Develop a strategy. The underlying question in every recruiter’s mind is, “Why should we hire this person?” Just as you tailor a resume or cover letter to a specific employer, it is important to differentiate each interview and focus on the fit between your background and that employer. Consider what skills the organization is seeking, what types of clients they have and the practice area(s) for which they are hiring. Be ready to discuss how your experience relates to these areas.
Develop your questions. Prepare a list of questions relevant to the employer, and if possible, to the interviewer. Be careful not to ask questions that can be found on their website or other easily accessible source.
Present yourself in a confident, enthusiastic and engaged manner. Make good eye contact and play an active role in the conversation. Listen attentively and show enthusiasm for the employer and for the individual with whom you are interviewing.
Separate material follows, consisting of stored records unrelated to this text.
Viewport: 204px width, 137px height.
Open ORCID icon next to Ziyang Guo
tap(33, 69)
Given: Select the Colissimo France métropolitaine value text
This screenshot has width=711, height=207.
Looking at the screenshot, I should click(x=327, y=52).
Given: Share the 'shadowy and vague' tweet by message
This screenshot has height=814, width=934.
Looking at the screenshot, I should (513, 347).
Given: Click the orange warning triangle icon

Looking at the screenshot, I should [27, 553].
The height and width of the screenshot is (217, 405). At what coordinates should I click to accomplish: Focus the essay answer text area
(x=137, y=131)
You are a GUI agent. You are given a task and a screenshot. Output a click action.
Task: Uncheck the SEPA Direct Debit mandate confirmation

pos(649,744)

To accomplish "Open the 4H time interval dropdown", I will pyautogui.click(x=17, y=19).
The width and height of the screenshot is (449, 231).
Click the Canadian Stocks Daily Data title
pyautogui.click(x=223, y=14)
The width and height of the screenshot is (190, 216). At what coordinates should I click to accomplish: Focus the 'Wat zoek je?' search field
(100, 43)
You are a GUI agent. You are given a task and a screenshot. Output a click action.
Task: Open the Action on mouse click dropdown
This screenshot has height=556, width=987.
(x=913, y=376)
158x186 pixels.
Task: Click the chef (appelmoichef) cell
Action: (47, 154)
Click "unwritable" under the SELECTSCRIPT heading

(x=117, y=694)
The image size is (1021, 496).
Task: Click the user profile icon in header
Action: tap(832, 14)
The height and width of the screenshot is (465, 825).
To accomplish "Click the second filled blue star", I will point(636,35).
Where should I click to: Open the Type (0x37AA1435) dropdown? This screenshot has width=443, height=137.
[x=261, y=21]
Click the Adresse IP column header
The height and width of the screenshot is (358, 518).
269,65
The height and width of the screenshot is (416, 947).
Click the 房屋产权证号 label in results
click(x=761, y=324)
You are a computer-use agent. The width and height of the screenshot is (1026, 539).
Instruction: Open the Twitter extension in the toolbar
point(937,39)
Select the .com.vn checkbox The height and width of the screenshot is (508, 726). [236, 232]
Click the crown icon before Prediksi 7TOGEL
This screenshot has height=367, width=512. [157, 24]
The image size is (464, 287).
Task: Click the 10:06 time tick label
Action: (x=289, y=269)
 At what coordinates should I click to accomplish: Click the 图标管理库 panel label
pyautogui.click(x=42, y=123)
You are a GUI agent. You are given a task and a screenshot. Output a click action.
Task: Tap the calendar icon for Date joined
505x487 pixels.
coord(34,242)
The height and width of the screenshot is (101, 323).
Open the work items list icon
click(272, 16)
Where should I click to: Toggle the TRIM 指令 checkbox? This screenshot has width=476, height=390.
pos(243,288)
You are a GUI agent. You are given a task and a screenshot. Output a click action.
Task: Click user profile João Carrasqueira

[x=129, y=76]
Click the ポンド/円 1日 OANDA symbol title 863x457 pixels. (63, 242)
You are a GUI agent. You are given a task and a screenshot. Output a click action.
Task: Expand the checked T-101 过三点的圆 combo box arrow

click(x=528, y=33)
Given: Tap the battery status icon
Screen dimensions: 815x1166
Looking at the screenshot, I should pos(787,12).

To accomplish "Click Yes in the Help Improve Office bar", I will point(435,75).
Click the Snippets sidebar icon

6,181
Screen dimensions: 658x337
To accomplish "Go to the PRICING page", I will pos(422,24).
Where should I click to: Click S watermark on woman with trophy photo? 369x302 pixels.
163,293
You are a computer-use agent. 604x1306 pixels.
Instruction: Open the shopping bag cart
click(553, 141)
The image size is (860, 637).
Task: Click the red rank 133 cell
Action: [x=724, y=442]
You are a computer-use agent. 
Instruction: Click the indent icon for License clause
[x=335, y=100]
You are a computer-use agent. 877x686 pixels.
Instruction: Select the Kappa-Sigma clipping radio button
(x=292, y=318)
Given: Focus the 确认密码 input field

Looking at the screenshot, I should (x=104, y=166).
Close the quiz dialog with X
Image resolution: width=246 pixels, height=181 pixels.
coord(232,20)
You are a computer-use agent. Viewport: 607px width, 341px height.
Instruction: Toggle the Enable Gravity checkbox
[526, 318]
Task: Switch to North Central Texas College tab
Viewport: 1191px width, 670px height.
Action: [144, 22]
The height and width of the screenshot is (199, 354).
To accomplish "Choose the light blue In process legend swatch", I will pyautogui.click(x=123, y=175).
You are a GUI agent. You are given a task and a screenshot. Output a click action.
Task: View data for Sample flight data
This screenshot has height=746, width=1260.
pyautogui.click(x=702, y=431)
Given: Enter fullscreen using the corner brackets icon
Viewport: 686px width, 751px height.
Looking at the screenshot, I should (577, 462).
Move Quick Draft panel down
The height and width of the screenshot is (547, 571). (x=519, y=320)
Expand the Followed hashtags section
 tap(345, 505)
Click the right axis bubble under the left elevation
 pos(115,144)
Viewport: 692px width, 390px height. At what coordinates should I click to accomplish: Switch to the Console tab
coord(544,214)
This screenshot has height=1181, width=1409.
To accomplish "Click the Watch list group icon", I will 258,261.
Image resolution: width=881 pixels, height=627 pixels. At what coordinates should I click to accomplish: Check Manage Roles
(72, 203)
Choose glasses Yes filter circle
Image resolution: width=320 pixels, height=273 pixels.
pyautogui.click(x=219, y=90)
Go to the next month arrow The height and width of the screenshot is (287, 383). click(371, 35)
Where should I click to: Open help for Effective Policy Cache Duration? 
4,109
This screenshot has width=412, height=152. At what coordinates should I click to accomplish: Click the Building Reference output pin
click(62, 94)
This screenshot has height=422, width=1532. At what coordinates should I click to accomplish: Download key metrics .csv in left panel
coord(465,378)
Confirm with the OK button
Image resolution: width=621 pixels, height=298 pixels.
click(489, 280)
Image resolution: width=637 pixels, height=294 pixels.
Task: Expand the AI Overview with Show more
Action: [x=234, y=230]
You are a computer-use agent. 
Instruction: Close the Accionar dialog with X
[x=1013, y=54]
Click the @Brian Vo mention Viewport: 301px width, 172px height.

- Anticipate open ended questions, such as, “What can you tell me about yourself?” and frame your answer in relation to the employer and law school. Also anticipate awkward questions, such as, “Why did your GPA drop so drastically?” or “Why aren’t you on law journal?” The answers to these questions are less important than how thoughtful and logical is your response.
- Practice is the most effective method to improve your interviewing skills. If you would like to have the CSO set up a mock interview, please let us know.
How to Handle Discriminatory Questions
Questions regarding your race, color, religion, sex, national origin, handicap, age, sexual orientation or being a disabled veteran that do not relate to a bona fide occupation qualification necessary to perform a job are discriminatory and, therefore, not permissible. Knowledge of this type of information about a candidate may lead to discriminatory hiring practices – either intentional or unintentional – and you are not required to divulge this information, unless you choose to.
If you feel an interview has been conducted improperly, you are encouraged to report the specifics to the Career Services Office staff members.